Angehörige des „Ehrenmord“-Opfers schweigen vor Gericht

Hagen (dpa) - Mit Schweigen haben die vier Angeklagten auf den Vorwurf eines sogenannten Ehrenmordes beim Prozessauftakt am Freitag reagiert. Mehr als viereinhalb Jahre nach der Tötung einer 20-jährigen Libanesin stehen deren Mutter, ein Bruder und zwei Onkel vor dem Hagener Landgericht.

Die Staatsanwaltschaft will beweisen, dass der Familienrat des kurdischen Clans die Ermordung beschlossen hatte. Die Angehörigen hätten sich am „westlichen Lebenswandel“ der jungen Frau gestört und mit der Tat im August 2008 die zerstörte Familienehre wieder herstellen wollen.

Die Leiche der jungen Libanesin wurde am 31. August 2008 auf dem Parkplatz „Sterbecker Siepen“ an der Autobahn 45 gefunden. Laut Staatsanwaltschaft hatte einer der angeklagten Onkel am Vortag mögliche Tatorte ausgekundschaftet und sich auf den Parkplatz festgelegt. An der Bluttat selbst waren der Anklage zufolge der zweite Onkel, der Bruder und ein Cousin der 20-Jährigen beteiligt. Der Cousin ist in einem getrennten Verfahren schon wegen Mordes zu 14 Jahren Haft verurteilt worden.

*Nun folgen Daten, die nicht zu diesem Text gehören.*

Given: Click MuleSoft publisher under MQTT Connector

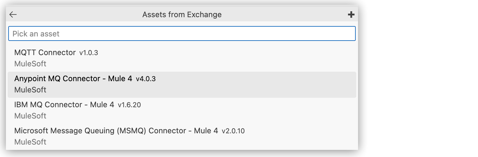Looking at the screenshot, I should click(x=30, y=64).
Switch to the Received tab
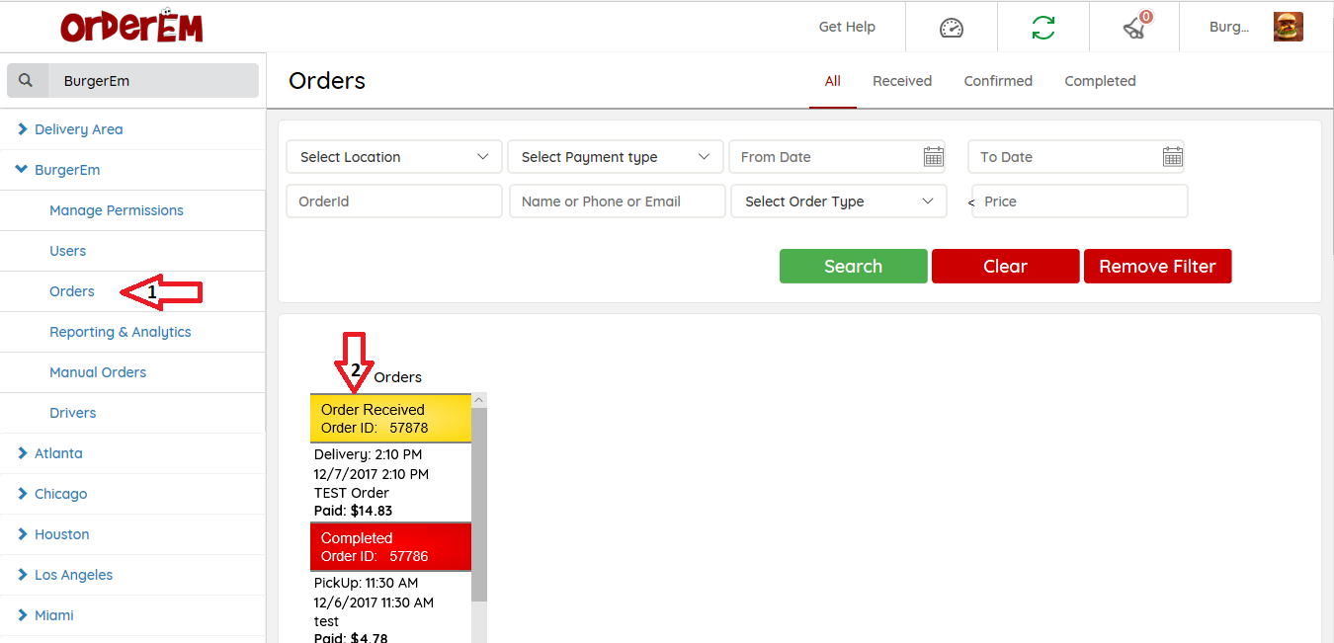This screenshot has width=1334, height=643. 901,81
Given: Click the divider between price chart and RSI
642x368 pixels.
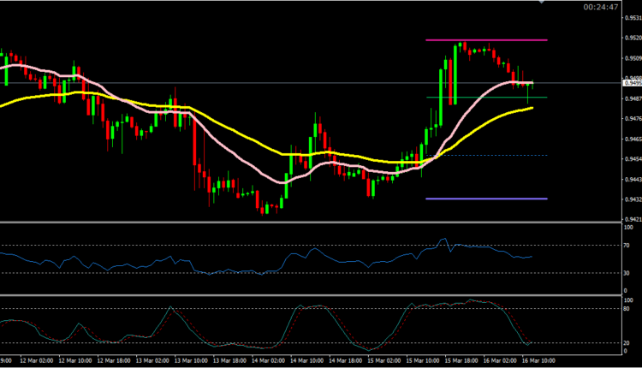Looking at the screenshot, I should point(308,223).
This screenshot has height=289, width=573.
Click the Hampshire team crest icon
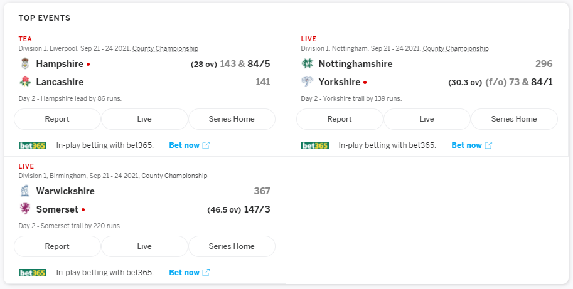(x=25, y=63)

In diesem ersten Prozess hatte die Mutter der Getöteten als Zeugin beteuert, sie habe zuletzt keinen Anstoß mehr am westlich orientierten Lebenswandel ihrer Tochter genommen. Die Staatsanwaltschaft ist jedoch davon überzeugt, dass die 48-Jährige von Anfang an in den Mordplan eingeweiht gewesen ist. Ohne ihre Mithilfe, so die Anklage, wäre die Tat nicht möglich gewesen.

Am Tag vor der Ermordung hatte die Mutter ihre zuvor ins Frauenhaus nach Iserlohn geflüchtete Tochter angerufen und sie inständig gebeten, nach Hause zu kommen. Nachdem die 20-Jährige eingewilligt hatte, soll die Mutter die übrigen Verwandten informiert haben: Ihre Tochter könne am Abend wie geplant überwältigt und verschleppt werden.